§ **Task brief**
Every line from the one with "Image resolution: width=414, height=2576." to the one with "LINK ALTERNATIF (313, 2511)", including those two, is to be copied exactly; all other lines of the entries below are left out.

§ **Source material**
━━━━━━━━━━━━━━━━

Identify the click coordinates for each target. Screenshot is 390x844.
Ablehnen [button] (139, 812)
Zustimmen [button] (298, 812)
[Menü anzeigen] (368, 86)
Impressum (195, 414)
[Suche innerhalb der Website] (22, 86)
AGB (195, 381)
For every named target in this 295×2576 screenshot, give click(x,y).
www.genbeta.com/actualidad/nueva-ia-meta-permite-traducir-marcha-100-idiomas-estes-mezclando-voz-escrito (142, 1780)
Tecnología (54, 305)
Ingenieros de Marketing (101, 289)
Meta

━━━━━━━━━━━━━━━━

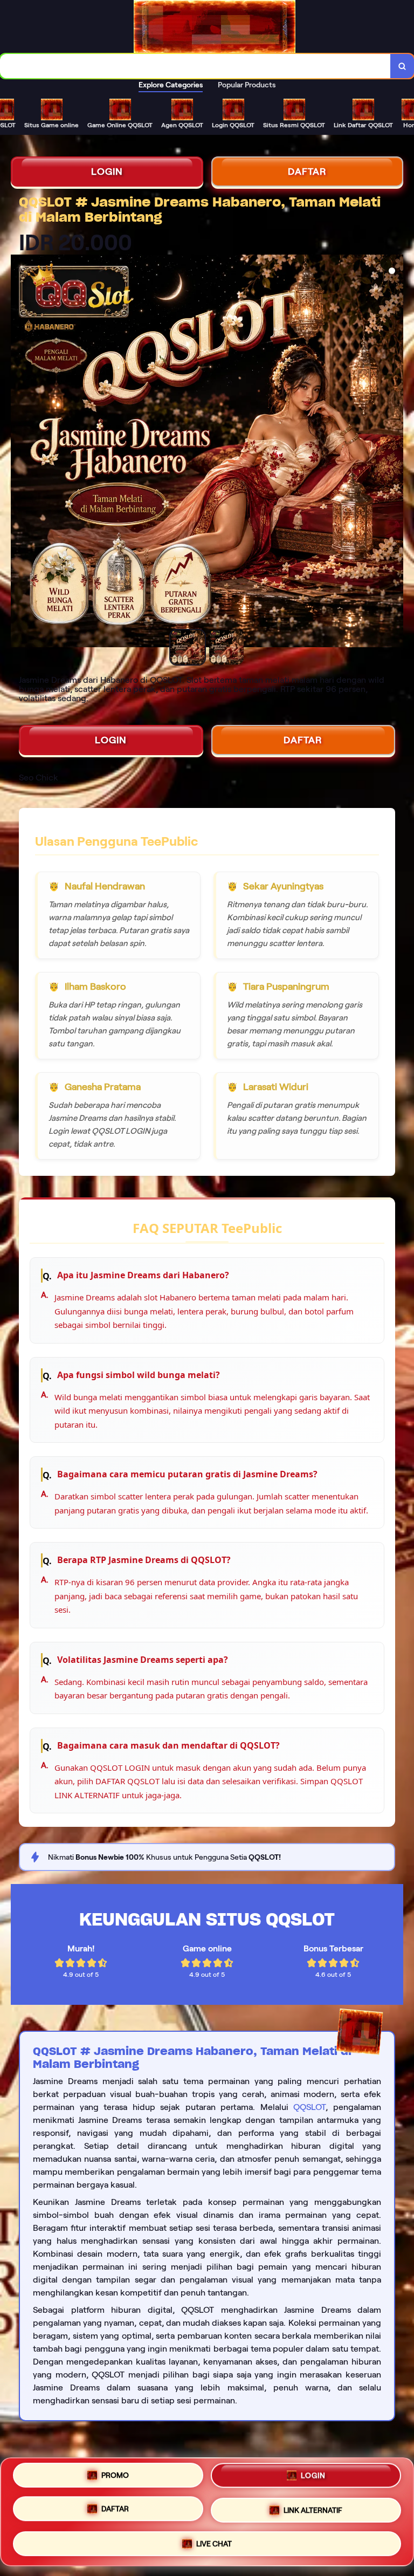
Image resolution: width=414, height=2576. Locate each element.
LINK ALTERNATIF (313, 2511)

━━━━━━━━━━━━━━━━

§ **Reply**
Image resolution: width=414, height=2576. Locate each element.
LINK ALTERNATIF (313, 2511)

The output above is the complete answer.